> [Excerpted text]
╭──

The Daily Vroom
Good Morning Vroomers,
The Daily Vroom website Is Back. So Are The Calculators.
If you tried visiting The Daily Vroom over the past few days, you probably noticed the website had completely disappeared. Without warning, our hosting company pulled the plug on the site and despite repeated attempts to get answers, we got absolutely nowhere. Whether it was a technical issue, a security issue, or something else entirely, I still don't really know, but what I did know was that sitting around waiting wasn't going to get the site back online.
Thankfully, we had backups. (an important lesson never to be solely reliant on any one company) So while most people were enjoying their weekend, the team spent ours rebuilding the site from scratch and getting everything back online as quickly as possible. My instructions were pretty simple: I didn't care what the homepage looked like, I didn't care about fancy features, and I definitely didn't care about perfect formatting. Get the calculators back online first.
The reason is simple. They're tools I actually use myself and problems I've personally run into.
The Domestic Shipping Calculator solves one of my biggest frustrations when buying cars online. Every transport website seems to want your email address, phone number and permission to call you three times a day before they'll show you a quote. Ours doesn't. Enter the pickup and delivery locations, get a live quote in seconds and move on with your day. No forms, no sales calls and no nonsense. If you want to run twenty quotes, go right ahead. It's completely free.
The Import Calculator was built for a different reason. You find the perfect car in Europe or Japan, agree on a price, and then start wondering what it's actually going to cost by the time it lands in your driveway. Between tariffs, duties, freight, insurance, customs fees, taxes and a dozen other charges, the answer is usually a lot harder to work out than people expect.
So we built a tool that does the heavy lifting for you. The calculator pulls together the latest tariffs, duties, freight estimates and fees to give you a much clearer idea of what a car could actually cost before you commit to buying it. Again, completely free to use. (and no email needed)
The site is now back online, both calculators are live, and over the coming weeks we'll continue improving everything and adding more content. As frustrating as these last few days was, it also gave us the opportunity to build a better foundation for what's coming next.
And while getting the site back online was priority number one, we're still deep in the trenches working on several new tools and features that we think could genuinely change the way enthusiasts buy, sell and research cars online.
More on those very soon.
In the meantime check out the newly designed site TDV here. And our calculators are below.

╰──

> [To do]
**1.** Answer these questions about the newsletter:
(a) What did the team have that let them rebuild the site?
(b) What two things does a user enter into the Domestic Shipping Calculator to get a quote?
(c) In which two places does the newsletter say you might find the perfect car to import?
**2.** Reproduce word for word the part of the newsletter that opens with the words "And while getting" and closes with "calculators are below.".
Use only the newsletter itself as your source.

(Interface element records)
╭──

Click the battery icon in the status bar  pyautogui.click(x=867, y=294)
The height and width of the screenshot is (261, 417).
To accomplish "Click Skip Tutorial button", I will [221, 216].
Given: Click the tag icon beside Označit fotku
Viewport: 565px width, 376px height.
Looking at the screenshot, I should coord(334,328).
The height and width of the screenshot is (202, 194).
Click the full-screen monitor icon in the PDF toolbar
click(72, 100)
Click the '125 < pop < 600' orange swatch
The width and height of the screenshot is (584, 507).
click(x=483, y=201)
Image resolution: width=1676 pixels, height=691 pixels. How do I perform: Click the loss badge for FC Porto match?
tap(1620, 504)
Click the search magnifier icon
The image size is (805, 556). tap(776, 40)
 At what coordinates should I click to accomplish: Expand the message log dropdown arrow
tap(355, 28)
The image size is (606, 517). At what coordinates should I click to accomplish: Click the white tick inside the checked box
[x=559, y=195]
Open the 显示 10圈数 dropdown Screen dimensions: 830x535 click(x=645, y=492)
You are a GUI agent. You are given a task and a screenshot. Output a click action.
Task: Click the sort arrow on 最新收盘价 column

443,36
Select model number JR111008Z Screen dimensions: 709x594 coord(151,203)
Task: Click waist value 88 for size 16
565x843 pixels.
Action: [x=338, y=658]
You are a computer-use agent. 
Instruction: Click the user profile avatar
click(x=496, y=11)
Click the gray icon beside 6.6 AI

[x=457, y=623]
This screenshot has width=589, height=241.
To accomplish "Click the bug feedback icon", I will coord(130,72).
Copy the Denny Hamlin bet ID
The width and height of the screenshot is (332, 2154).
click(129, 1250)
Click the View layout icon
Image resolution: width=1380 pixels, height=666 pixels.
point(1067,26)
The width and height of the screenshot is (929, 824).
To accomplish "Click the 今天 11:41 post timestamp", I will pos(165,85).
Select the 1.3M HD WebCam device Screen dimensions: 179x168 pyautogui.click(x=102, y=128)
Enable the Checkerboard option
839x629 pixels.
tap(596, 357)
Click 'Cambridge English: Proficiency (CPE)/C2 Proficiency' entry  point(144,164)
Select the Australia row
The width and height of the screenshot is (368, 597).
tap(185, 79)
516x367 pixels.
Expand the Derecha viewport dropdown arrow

╰──

> [Exercise results]
**1.**
(a) Backups.
(b) The pickup and delivery locations.
(c) Europe or Japan.

**2.**
And while getting the site back online was priority number one, we're still deep in the trenches working on several new tools and features that we think could genuinely change the way enthusiasts buy, sell and research cars online.
More on those very soon.
In the meantime check out the newly designed site TDV here. And our calculators are below.